Age was an independent predictor of increasing malaria immunity (Table 4), nevertheless many older girls experienced asymptomatic infections and hence were untreated. Iron repletion may favour malaria transmission as these chronically asymptomatic adolescents represent an important reservoir of malaria transmission. In Mali, a country prioritised for high impact malaria control [24], a high proportion of P. falciparum infections were concurrently gametocytaemic (51–89%) with a higher prevalence in individuals ≤17 years [43]. In Burkina Faso, gametocyte density relative to total parasite concentration increases with age, also favouring transmission [44]. An area of research that warrants attention is whether body iron status influences gametocyte density. This would require quantifying the reproductive rate of infection relative to the population prevalence of iron deficiency and repletion. The mechanism explaining the predictive utility of the host iron status at the baseline for future malaria risk in the interim survey may relate to both host pathophysiology as well as parasite ontogeny in the mosquito [45].

5. Conclusions

National surveys to measure ID and IDA prevalence are required for program planners to estimate the impact and cost-effectiveness of improving iron status [9,46], with specific cut-offs for justifying IFA supplementation.

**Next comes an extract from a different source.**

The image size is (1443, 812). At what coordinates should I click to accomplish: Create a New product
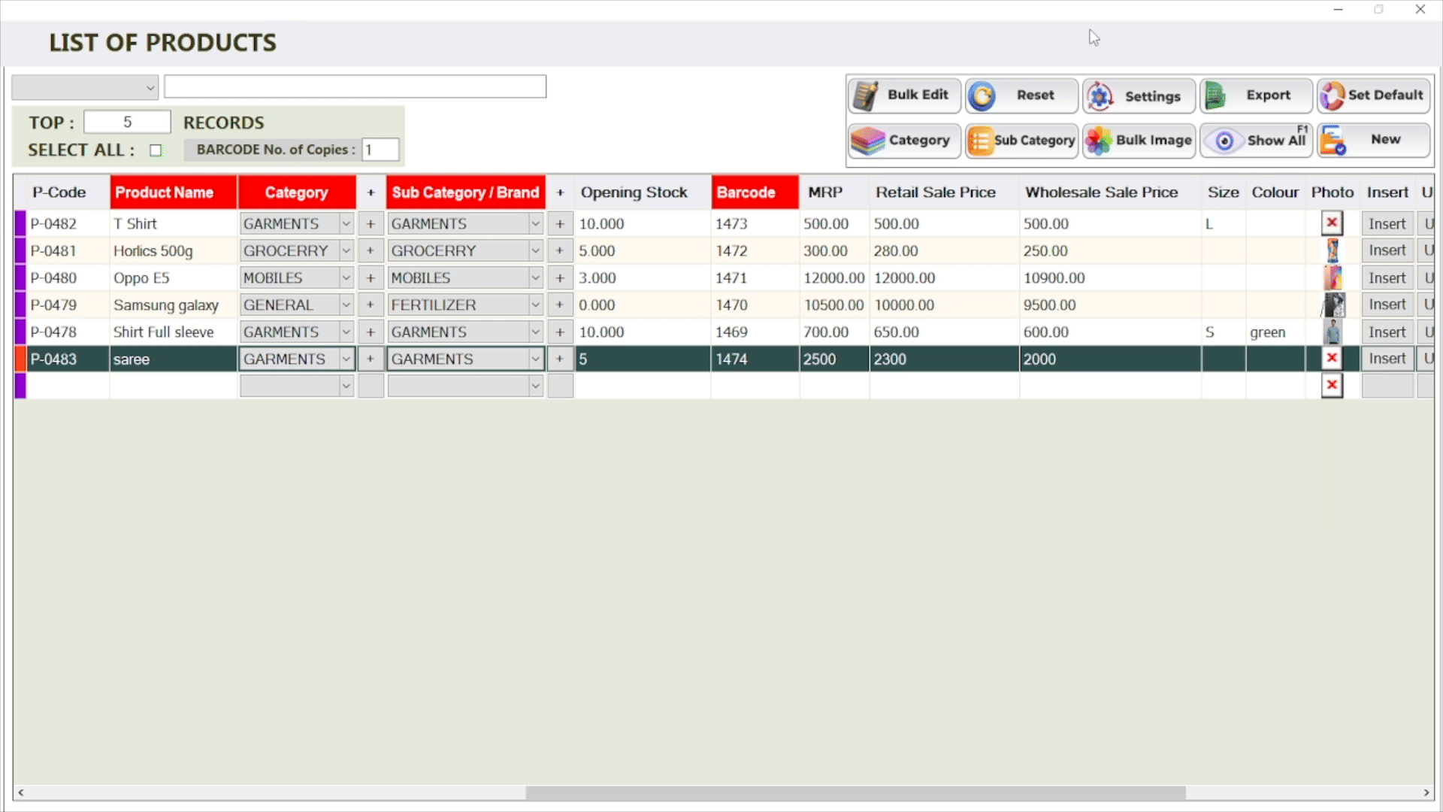1373,141
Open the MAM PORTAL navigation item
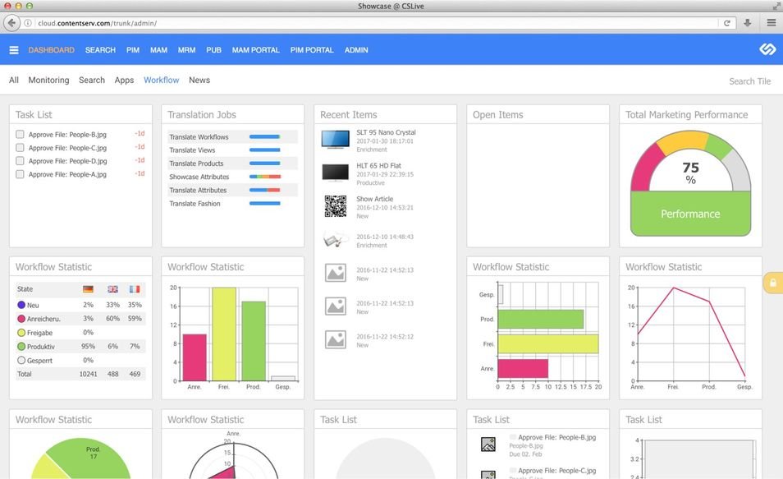 pos(256,50)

In high malaria transmission areas, the primary goal should be malaria control. Our data also suggest that while iron deficiency cannot be ignored, routine IFA should be delayed until adequate malaria control is ensured. So far, such a strategy has been unacceptable to public health communities [47]. The challenge is to reduce asymptomatic parasitaemias and frequent reinfections and significantly impact this reservoir of malaria transmission before introducing IFA programmes. Malaria control should directly result in reduced anaemia and improved gut absorption of iron, thereby promoting the effectiveness of IFA.